A complete spinal cord injury (SCI) is the complete sensory and motor loss below the site of spinal cord injury following acute or chronic destruction, compression, or ischemia of the spinal cord. Initially, this may present as spinal shock, which is an acute physiological loss or depression of spinal cord function. It presents as a flaccid areflexic paralysis below the level of the injury with autonomic features (e.g., hypotension and bradycardia). After some days to weeks the spinal shock wears off and a complete spinal cord injury may remain. It presents with spastic paresis, hyperreflexia, and continued sensory loss. The differentiation and regeneration potential of stem cells has been well studied in both preclinical and clinical investigations. A traumatic spinal cord injury triggers a complex local inflammatory reaction capable of enhancing repair and exacerbating pathology (Figure 1).

Figure 1. Local inflammatory reaction and immune response: tissue regeneration.


The composition and effector potential of the post-injury cellular and molecular immune cascade changes as a function of time and distance from the lesion [1]. In recent years, a series of experiments have revealed that replacement of damaged or defective cells by exogenously administered stem cells is critical in achieving their therapeutic effects in various diseases including spinal cord injuries [2]. The production along this time- space continuum of cytokines, proteases, and growth factors establishes dynamic environments that lead to the death, damage, repair or growth of affected neurons and glia [1].


The current clinical report is meant to demonstrate the beneficial changes with the use of Bioquantine® and its administration in a patient with a complete spinal cord injury (Figure 2) offering a possible optional translational therapy and potential neuroregeneration in his clinical condition.

Figure 2. Patient’s initial MRI before the vertebral fixation procedure on 11/ 02/2016.


After the decision was made by the medical team and the patient’s consent, the application of a translational protocol based on reported clinical evidence; we applied allogeneic MSCs combined with Bioquantine® in situ at the intrathecal (subdural) pathway.
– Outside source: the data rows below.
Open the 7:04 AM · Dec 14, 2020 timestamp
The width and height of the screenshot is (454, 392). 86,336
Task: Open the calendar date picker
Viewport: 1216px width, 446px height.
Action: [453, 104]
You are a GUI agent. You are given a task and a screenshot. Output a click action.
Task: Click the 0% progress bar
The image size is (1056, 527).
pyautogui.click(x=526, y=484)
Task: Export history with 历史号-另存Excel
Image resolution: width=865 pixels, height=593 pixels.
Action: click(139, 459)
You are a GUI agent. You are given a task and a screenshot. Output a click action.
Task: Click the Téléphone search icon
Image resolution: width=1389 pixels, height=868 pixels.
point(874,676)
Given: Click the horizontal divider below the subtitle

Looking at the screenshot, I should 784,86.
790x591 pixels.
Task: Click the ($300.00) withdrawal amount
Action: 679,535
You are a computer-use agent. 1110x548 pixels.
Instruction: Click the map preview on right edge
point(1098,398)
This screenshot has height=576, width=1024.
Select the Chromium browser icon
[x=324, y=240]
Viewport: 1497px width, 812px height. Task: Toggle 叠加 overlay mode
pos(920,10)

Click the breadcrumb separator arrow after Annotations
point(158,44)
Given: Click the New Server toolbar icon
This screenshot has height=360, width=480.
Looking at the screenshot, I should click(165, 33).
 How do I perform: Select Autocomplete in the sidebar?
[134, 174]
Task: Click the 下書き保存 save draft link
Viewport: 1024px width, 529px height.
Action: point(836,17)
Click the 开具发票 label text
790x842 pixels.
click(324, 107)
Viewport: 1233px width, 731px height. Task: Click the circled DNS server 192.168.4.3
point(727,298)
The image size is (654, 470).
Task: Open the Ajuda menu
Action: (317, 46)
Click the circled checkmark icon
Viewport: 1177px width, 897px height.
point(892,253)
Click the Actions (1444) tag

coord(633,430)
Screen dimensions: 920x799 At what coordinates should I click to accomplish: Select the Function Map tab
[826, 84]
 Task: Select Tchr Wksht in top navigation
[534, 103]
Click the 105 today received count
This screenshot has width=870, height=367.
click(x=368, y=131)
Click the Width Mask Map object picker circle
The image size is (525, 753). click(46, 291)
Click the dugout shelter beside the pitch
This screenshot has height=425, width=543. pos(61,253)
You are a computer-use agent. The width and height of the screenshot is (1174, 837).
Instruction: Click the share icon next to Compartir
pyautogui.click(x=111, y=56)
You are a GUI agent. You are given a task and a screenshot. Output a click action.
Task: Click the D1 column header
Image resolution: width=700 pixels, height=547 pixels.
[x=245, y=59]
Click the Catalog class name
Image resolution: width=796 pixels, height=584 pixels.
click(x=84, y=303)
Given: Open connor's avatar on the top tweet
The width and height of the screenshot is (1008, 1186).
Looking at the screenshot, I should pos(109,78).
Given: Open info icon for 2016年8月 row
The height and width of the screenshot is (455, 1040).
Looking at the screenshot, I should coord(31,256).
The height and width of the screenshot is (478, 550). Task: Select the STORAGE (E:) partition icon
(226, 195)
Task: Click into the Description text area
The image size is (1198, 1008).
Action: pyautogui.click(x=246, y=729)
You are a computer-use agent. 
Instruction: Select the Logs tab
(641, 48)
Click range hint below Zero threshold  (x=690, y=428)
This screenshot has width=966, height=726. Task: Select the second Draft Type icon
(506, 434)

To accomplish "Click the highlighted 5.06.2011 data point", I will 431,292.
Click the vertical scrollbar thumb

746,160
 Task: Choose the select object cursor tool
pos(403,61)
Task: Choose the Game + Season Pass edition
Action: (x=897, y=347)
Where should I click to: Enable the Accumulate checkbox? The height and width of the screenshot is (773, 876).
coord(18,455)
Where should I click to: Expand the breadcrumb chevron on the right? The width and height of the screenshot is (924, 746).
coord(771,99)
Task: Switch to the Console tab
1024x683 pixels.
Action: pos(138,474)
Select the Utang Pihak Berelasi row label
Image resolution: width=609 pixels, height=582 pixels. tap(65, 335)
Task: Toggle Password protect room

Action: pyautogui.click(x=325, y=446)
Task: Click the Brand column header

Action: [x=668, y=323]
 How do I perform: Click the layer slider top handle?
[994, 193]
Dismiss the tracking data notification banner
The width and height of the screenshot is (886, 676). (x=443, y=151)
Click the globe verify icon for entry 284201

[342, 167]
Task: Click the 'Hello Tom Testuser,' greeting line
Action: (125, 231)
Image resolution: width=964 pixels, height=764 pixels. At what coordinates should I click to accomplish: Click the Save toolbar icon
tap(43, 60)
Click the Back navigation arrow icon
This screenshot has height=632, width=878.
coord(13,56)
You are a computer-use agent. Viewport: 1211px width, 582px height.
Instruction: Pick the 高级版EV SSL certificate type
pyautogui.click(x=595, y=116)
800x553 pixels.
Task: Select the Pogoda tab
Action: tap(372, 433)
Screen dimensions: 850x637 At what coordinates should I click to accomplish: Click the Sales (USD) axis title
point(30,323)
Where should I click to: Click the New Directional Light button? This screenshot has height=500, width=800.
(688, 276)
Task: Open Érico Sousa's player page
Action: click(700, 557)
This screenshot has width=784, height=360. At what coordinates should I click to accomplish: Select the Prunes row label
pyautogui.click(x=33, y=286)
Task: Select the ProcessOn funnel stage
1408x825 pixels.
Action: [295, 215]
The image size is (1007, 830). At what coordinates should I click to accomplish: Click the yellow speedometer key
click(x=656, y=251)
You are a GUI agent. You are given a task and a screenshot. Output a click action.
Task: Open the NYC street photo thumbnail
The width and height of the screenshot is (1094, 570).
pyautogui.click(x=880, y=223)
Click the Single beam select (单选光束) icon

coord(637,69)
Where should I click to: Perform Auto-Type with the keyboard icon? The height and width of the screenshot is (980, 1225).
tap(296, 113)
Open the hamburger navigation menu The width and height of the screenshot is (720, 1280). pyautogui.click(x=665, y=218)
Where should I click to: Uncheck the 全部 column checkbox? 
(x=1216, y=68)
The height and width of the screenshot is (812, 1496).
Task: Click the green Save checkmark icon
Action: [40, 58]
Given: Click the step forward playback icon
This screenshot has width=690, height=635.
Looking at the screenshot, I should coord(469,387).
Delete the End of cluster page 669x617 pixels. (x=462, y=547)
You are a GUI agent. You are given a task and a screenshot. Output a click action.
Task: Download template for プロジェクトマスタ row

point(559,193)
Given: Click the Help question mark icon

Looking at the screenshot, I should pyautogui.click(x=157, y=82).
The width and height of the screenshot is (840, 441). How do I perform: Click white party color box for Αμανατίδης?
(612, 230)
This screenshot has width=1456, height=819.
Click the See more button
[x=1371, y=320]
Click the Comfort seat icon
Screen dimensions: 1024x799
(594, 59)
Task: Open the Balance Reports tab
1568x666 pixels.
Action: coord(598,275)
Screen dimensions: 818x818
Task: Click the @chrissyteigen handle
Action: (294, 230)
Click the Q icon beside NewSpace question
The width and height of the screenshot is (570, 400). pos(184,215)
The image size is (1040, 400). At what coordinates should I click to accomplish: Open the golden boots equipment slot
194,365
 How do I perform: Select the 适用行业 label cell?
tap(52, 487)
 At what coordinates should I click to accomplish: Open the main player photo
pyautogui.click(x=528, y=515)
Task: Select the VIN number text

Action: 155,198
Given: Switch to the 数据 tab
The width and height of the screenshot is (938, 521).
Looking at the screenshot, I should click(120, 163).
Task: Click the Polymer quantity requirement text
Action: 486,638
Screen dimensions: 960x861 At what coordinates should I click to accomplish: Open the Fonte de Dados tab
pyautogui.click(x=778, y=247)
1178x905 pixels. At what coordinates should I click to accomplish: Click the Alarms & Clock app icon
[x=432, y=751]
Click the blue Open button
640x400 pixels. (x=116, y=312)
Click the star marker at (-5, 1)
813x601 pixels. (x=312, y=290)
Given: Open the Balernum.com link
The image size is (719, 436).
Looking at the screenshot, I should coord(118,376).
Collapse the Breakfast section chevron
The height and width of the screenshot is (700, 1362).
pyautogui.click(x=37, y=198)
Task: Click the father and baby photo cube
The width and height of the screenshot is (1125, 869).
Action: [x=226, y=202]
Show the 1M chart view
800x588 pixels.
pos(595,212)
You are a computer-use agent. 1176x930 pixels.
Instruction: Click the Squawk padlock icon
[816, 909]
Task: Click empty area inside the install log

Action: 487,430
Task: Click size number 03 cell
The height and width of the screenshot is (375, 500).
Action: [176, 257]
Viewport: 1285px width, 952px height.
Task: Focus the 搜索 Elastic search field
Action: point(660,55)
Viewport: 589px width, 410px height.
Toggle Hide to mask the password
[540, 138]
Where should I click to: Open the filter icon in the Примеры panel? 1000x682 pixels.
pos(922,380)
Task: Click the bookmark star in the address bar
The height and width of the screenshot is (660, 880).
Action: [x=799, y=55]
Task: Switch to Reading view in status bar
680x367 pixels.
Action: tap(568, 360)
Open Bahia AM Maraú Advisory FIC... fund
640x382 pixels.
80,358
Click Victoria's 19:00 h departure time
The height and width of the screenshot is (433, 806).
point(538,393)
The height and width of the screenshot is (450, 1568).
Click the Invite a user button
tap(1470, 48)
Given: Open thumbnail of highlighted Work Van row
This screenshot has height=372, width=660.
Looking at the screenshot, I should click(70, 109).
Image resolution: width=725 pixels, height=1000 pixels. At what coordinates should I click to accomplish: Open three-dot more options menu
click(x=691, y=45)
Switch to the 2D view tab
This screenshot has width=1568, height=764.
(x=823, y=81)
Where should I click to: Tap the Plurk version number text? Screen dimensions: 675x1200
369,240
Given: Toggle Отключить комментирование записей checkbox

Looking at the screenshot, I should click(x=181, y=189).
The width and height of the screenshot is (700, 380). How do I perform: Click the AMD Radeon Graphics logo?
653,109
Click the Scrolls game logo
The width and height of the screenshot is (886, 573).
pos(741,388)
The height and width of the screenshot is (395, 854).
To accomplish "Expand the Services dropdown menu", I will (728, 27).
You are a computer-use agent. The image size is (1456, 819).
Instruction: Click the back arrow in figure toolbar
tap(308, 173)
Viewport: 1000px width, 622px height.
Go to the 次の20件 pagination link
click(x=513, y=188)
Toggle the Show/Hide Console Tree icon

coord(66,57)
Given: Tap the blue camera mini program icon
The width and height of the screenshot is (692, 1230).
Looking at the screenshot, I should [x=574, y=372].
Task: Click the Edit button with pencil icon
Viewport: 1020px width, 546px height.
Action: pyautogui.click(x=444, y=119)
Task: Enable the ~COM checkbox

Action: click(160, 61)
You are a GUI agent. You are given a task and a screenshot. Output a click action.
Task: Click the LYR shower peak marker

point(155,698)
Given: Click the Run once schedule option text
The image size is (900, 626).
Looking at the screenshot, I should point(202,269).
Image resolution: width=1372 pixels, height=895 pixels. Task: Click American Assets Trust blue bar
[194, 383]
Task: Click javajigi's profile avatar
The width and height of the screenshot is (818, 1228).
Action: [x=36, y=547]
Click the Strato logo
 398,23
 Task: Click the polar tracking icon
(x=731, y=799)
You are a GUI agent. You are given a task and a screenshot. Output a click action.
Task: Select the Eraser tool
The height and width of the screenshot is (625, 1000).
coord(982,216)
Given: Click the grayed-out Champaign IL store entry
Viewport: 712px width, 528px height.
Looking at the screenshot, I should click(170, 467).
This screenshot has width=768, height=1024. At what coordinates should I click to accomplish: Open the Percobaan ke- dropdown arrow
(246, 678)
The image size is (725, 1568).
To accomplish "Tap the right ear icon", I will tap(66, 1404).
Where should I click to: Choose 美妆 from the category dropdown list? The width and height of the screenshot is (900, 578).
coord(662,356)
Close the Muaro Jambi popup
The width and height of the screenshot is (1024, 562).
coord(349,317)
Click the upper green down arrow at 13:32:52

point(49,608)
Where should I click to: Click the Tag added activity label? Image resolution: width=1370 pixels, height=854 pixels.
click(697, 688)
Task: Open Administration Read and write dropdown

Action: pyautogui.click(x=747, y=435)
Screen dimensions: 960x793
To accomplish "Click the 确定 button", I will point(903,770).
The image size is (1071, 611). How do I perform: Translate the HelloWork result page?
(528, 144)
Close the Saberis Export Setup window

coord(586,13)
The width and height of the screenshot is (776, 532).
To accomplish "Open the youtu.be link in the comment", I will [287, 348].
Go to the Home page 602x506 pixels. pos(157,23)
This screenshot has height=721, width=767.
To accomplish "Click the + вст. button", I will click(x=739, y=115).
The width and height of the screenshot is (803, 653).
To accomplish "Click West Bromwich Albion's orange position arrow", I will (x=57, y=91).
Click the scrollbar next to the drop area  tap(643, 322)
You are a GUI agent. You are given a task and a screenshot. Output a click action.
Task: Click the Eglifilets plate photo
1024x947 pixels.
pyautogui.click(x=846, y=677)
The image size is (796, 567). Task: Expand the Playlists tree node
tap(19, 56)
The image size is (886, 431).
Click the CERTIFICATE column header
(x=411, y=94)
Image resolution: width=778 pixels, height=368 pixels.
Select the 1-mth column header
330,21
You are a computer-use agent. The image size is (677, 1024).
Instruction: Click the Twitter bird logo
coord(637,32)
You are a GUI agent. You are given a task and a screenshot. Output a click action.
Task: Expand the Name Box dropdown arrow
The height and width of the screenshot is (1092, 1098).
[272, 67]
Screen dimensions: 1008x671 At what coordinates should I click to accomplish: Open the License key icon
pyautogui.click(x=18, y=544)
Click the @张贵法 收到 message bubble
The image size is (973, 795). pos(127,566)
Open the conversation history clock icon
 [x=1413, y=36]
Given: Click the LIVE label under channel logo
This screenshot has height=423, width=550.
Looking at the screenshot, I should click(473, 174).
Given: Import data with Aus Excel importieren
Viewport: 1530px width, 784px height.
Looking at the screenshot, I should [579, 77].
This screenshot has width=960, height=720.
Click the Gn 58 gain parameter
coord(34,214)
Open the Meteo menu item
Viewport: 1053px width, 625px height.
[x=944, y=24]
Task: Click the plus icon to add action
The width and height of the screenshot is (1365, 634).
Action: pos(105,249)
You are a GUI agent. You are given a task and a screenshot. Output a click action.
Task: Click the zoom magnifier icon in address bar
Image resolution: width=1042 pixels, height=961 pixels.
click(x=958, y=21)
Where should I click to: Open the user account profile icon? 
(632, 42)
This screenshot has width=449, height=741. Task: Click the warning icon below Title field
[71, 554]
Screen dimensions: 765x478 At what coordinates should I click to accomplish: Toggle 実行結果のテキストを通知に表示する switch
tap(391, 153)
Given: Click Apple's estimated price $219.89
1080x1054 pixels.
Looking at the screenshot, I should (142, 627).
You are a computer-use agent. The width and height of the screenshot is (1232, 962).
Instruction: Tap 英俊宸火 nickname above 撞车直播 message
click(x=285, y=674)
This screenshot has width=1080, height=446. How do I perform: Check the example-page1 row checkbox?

Bioquantine®, same miRNA demonstrated by Sergei Paylian and its evidence of neuroregeneration on murine models [3-5] on its purified form (intra and extra-oocyte liquid phases of electroporated oocytes) [6-8], has been well tolerated by the patient without any anaphylactic reaction. Mesenchymal stem cells (MSCs) are ideal for cell-based therapy in various inflammatory diseases because of their immunosuppressive and tissue repair properties. Moreover, their immunosuppressive properties and low immunogenicity contribute to a reduced or weakened immune response elicited by the implantation of allogeneic MSCs compared with other cell types, allogeneic MSCs are an option because of their low immunogenicity and immunosuppressive and tissue repair capabilities [4].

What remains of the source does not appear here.